Nun zum neuen Smartphone. Es muss natürlich Android haben. Auf die Kamera lege ich nicht so viel Wert ( sie sollte aber min. 3MP haben). Der Musik Player sollte anständig sein. Zudem sollte eine 3,5" Buchse vorhanden sein.  Ich habe schon mal das Samsung Galaxy Ace und das Motorola Defy in Betracht gezogen, welches von beiden nun besser ist, oder doch in ganz Anderes?!

Zum Schluss noch was anderes: Kennt sich einer mit den Anzahl der Apps aus, also iOS vs. Android? Ist die Qualität/Quantität der Apps arg unterschiedlich?


----------



## Per4mance (3. Juli 2011)

*AW: Android-Smartphone ; 250-270€*

wenn man keinen direkten vergleich hat mit OS und Android merkt man keinen unterschied. ich hab noch nichts vermisst bei android.

das defy is gut und hält was aus ansonsten is das Milestone 2 noch gut das hab ich selber. hat sogar ne hardwaretastatur wo ich nicht mehr missen würde und die fällt garnicht auf im zugeschobenen zustand.


----------



## HAWX (3. Juli 2011)

Also die iOS Apps sind alle deutlich liebevoller gestaltet und auf das Endgerät abgestimmt.
Die meisten Android Apps sind schlichtweg etwas hässlicher als ihre iOS Pendants. Ob das jemanden stört muss jeder für sich selbst entscheiden.(mich stört es)
Was die App Vielfalt angeht führt der Appstore noch wird aber wohl bald vom Android-Market überholt.
Dafür kosten die Apps aus Market aber meistens nichts oder weniger als in Apples Appstore.


----------



## PommesmannXXL (3. Juli 2011)

*AW: Android-Smartphone ; 250-270€*

Also das App-Angebot ist im Android Store mittlerweile größer als im App-Sotre (390.000 zu 350.000) und meißt günstiger.
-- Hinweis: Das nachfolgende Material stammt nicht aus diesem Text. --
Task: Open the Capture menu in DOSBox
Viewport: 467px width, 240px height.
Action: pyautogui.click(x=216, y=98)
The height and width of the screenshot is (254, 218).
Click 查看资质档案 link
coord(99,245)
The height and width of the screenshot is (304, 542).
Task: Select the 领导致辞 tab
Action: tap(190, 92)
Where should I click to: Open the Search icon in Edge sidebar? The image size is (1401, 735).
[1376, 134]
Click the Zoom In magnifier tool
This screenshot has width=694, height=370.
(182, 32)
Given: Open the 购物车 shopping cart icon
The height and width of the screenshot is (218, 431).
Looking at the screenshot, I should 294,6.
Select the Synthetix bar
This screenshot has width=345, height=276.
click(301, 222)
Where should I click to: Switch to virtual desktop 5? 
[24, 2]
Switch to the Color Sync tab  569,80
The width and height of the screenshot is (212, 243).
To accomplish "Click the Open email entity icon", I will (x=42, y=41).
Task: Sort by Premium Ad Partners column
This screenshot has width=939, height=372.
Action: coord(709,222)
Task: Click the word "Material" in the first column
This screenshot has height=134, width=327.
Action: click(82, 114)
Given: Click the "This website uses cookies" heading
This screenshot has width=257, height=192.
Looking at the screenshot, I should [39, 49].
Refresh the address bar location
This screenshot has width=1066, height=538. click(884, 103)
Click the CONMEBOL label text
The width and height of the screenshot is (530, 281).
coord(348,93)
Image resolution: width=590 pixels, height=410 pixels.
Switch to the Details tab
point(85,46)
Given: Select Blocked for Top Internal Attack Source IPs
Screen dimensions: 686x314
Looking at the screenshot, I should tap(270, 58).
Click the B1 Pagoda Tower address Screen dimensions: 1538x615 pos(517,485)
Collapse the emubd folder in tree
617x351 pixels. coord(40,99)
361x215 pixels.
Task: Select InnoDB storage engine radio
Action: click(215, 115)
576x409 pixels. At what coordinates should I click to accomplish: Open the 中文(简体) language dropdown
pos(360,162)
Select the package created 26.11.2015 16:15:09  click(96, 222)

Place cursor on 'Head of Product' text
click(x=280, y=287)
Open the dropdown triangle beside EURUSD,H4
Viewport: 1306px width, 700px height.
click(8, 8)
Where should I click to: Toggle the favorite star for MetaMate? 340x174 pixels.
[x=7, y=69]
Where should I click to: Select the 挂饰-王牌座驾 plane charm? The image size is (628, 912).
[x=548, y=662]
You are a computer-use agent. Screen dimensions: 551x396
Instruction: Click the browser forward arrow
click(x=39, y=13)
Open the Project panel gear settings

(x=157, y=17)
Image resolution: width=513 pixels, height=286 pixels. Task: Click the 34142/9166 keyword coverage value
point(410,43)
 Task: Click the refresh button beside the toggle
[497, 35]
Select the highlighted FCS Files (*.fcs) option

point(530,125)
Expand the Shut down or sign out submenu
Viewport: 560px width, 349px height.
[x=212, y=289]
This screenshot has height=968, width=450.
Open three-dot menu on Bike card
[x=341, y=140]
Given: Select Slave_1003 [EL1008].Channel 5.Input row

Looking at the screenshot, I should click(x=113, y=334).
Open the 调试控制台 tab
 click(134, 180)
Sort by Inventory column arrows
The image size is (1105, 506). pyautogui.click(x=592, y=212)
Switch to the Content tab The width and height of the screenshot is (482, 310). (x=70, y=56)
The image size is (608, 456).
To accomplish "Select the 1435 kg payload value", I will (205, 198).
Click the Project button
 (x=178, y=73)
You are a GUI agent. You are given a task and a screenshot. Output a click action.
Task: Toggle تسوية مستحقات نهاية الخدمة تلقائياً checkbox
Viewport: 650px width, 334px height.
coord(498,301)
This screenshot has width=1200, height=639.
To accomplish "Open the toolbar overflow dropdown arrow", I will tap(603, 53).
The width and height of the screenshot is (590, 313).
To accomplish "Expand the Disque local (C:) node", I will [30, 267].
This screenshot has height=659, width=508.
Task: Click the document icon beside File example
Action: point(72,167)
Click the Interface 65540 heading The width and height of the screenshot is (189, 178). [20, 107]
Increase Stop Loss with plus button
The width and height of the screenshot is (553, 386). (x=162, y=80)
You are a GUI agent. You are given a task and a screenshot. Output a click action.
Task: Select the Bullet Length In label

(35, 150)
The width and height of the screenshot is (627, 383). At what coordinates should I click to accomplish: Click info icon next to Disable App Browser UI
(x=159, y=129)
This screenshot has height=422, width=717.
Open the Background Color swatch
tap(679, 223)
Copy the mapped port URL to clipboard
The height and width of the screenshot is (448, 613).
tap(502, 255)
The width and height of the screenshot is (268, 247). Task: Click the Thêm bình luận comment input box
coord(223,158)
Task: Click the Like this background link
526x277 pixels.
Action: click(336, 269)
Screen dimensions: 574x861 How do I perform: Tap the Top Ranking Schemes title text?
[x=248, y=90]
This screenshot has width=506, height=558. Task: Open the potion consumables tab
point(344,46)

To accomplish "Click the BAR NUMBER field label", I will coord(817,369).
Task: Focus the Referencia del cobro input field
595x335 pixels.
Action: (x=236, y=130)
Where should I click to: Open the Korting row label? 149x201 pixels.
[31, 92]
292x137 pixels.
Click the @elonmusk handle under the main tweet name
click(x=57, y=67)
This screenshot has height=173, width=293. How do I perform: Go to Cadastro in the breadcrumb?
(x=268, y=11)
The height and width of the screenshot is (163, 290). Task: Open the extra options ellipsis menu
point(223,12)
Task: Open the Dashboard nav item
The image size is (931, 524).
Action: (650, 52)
Im Duell Galaxy Ace gg. Defy ist mMn. das Ace besser, aber das ist Geschmackssache.

Wenn ich du wäre würde ich aber noch etwa 30€ drauflegen und ein Galaxy S holen. Hättest du mehr von


----------



## Ezio (3. Juli 2011)

*AW: Android-Smartphone ; 250-270€*

Der App Store hat über 500k


----------



## PommesmannXXL (3. Juli 2011)

*AW: Android-Smartphone ; 250-270€*

Jetzt echt ? 
Naja die ich hab bei einem Status von Februar geguckt, da stand es 390.000 zu 350.000  

Hätte eigentlich selber drauf kommen müssen dass beide Stores jetzt mehr haben 

Aber ich denke Android hat trotzdem noch mehr Apps. Und mehr kostenlose auf jeden Fall.


----------



## Mistadon (3. Juli 2011)

*AW: Android-Smartphone ; 250-270€*



Ezio schrieb:


> Der App Store hat über 500k


 
Da bist du aber der erste, der das sagt. Quelle?
Und er sagt doch was von 250-270 Euro, da steht dann doch ein Apple-Gerät außer Frage, es sei denn du nimmst das iPhone 1


----------



## HAWX (3. Juli 2011)

Mistadon schrieb:
			
		

> Und er sagt doch was von 250-270 Euro, da steht dann doch ein Apple-Gerät außer Frage, es sei denn du nimmst das iPhone 1



Der TE hat danach gefragt, warum auch immer


----------



## ll_tim_ll (3. Juli 2011)

*AW: Android-Smartphone ; 250-270€*

Ich wollte nur wissen, ob sich das iPhone gegenüber aktuellen Android Geräten wirklich lohnt. Das scheint aber kaum der Fall zu sein.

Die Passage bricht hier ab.